Directions: Working from the records below, return word for word the line that contains "1024x602 pixels." and each line after it, ending with the last. Skip all pictures.

+---+

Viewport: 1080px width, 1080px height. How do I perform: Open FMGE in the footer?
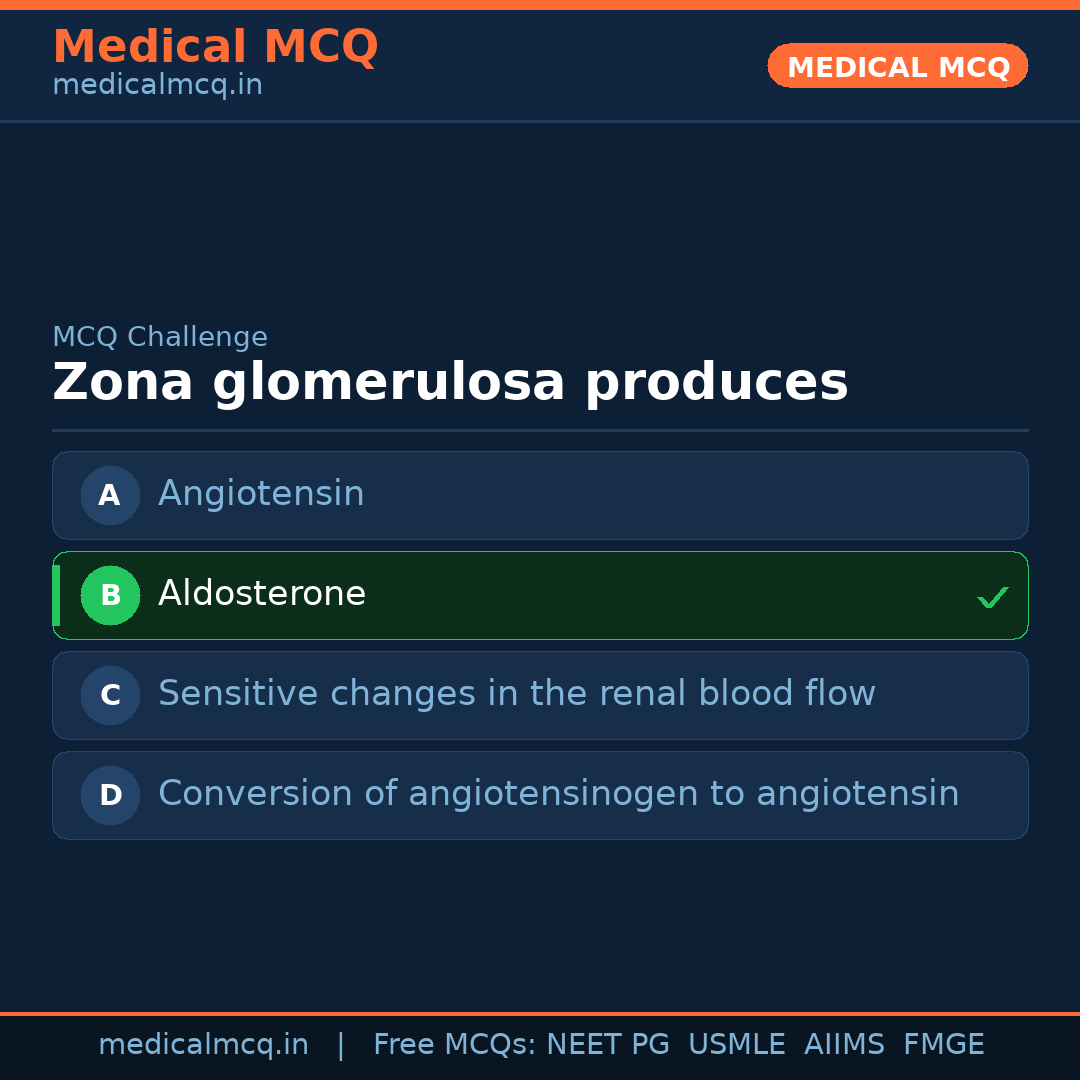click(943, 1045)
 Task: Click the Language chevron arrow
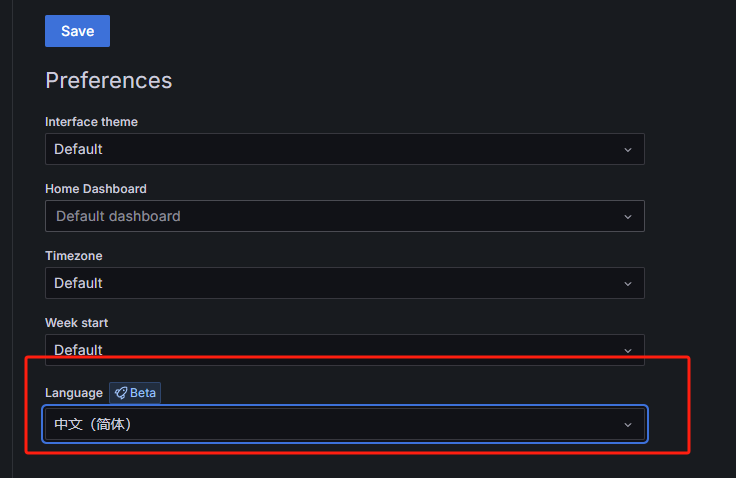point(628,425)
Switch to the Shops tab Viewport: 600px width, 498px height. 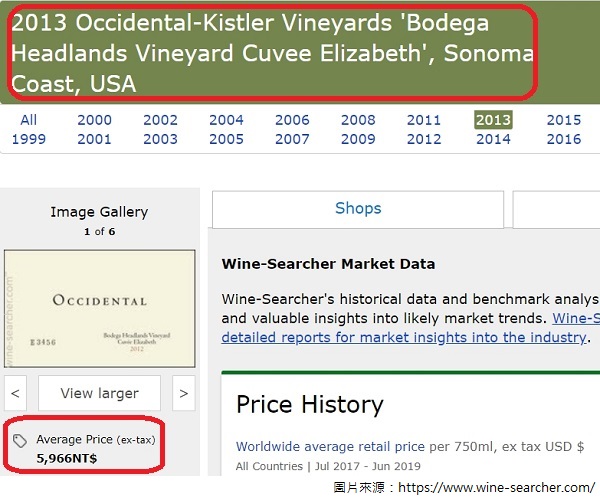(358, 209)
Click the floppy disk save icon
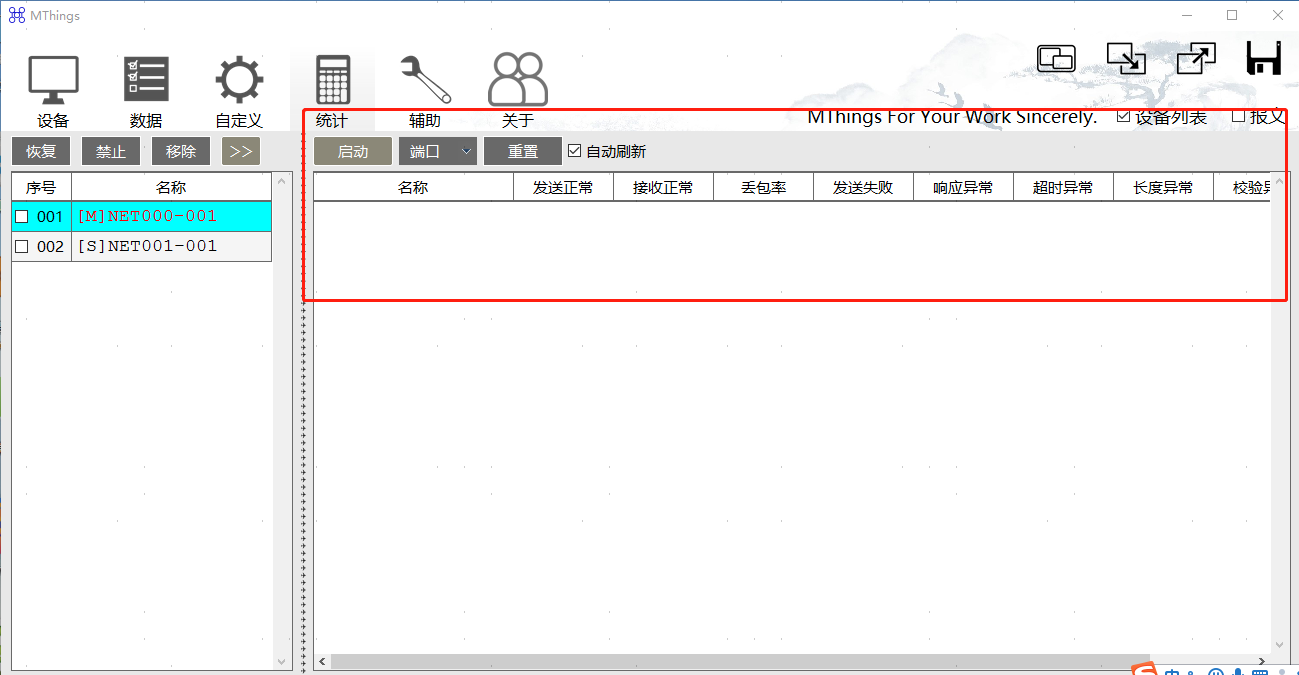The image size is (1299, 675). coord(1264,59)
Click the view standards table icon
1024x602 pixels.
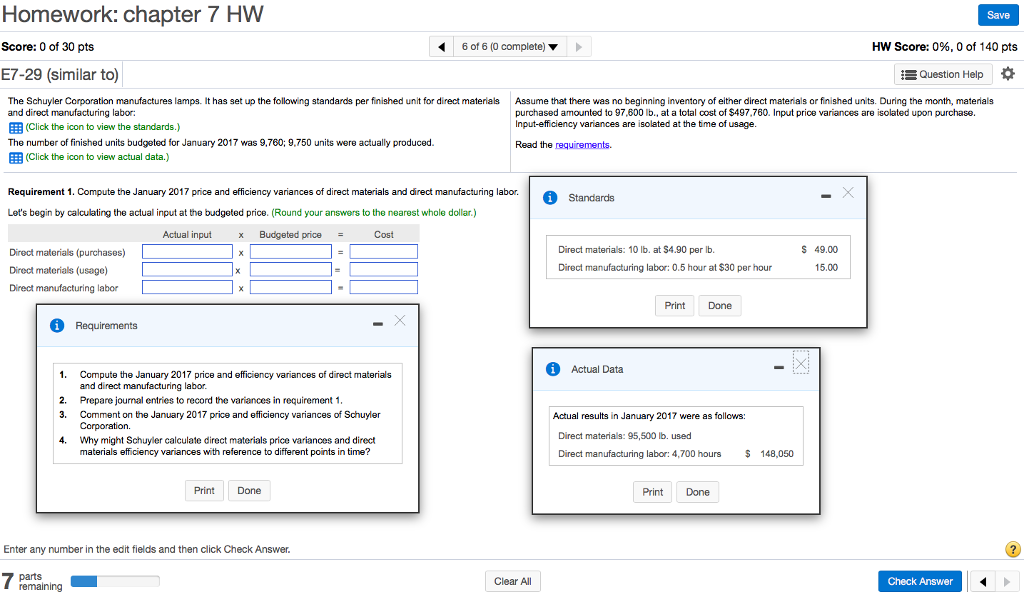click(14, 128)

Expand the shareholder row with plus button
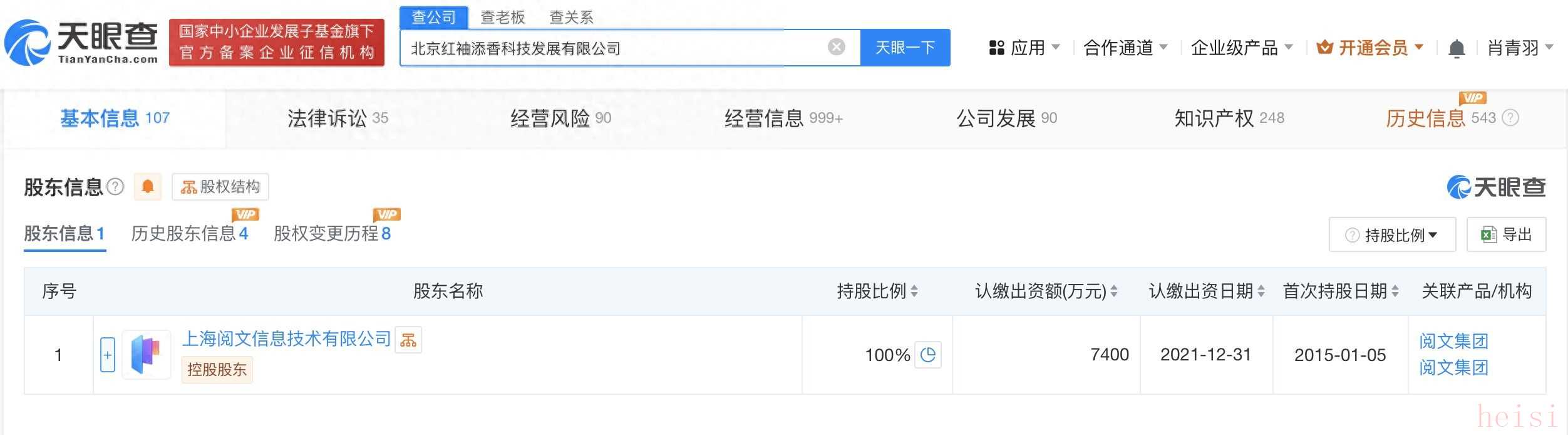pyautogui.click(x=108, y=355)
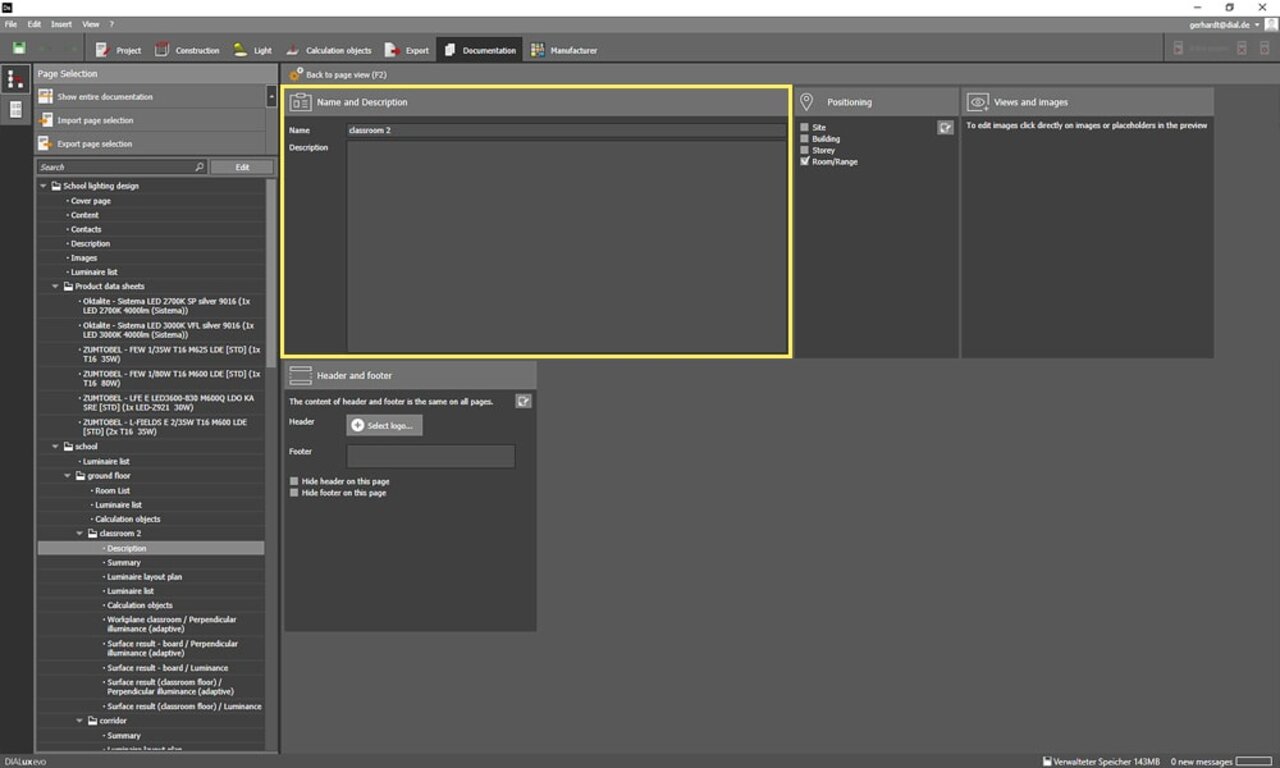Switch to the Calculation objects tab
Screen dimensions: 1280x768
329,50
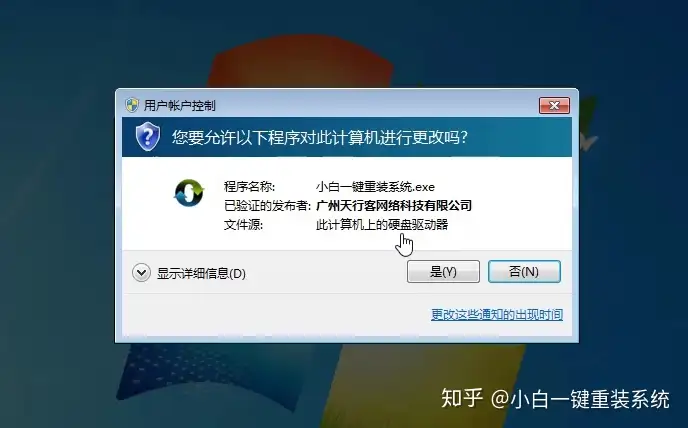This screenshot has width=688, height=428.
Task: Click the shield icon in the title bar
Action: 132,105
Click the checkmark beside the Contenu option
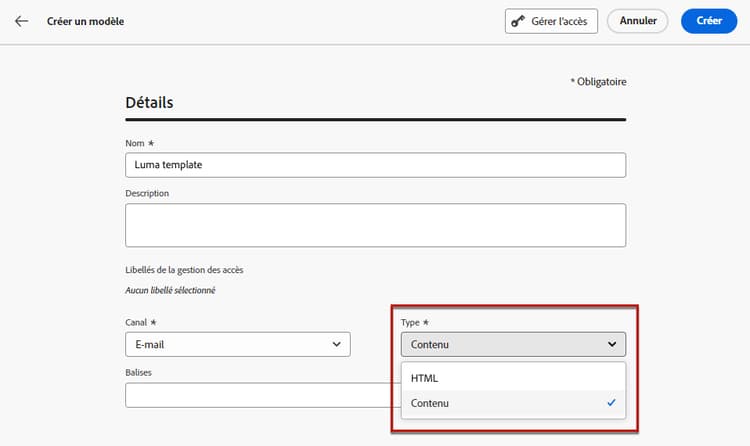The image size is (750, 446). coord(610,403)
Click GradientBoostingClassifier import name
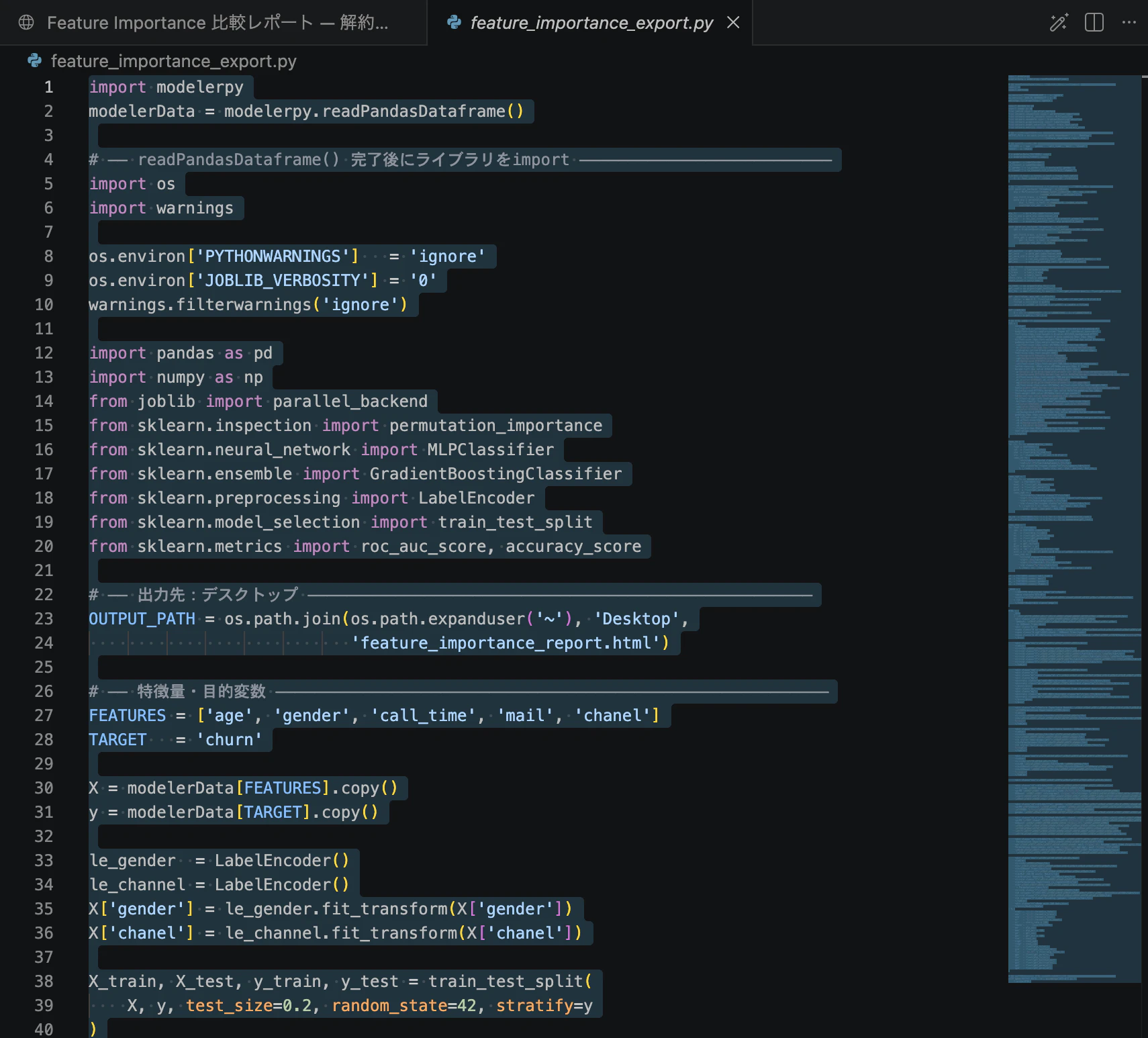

+---+

Exercise output:
1024x602 pixels.
click(14, 128)

Expand the shareholder row with plus button
pyautogui.click(x=108, y=355)
Switch to the Calculation objects tab
Screen dimensions: 1280x768
329,50
This screenshot has width=688, height=428.
Task: Click the shield icon in the title bar
Action: 132,105
Click the checkmark beside the Contenu option
The image size is (750, 446). coord(610,403)
Click GradientBoostingClassifier import name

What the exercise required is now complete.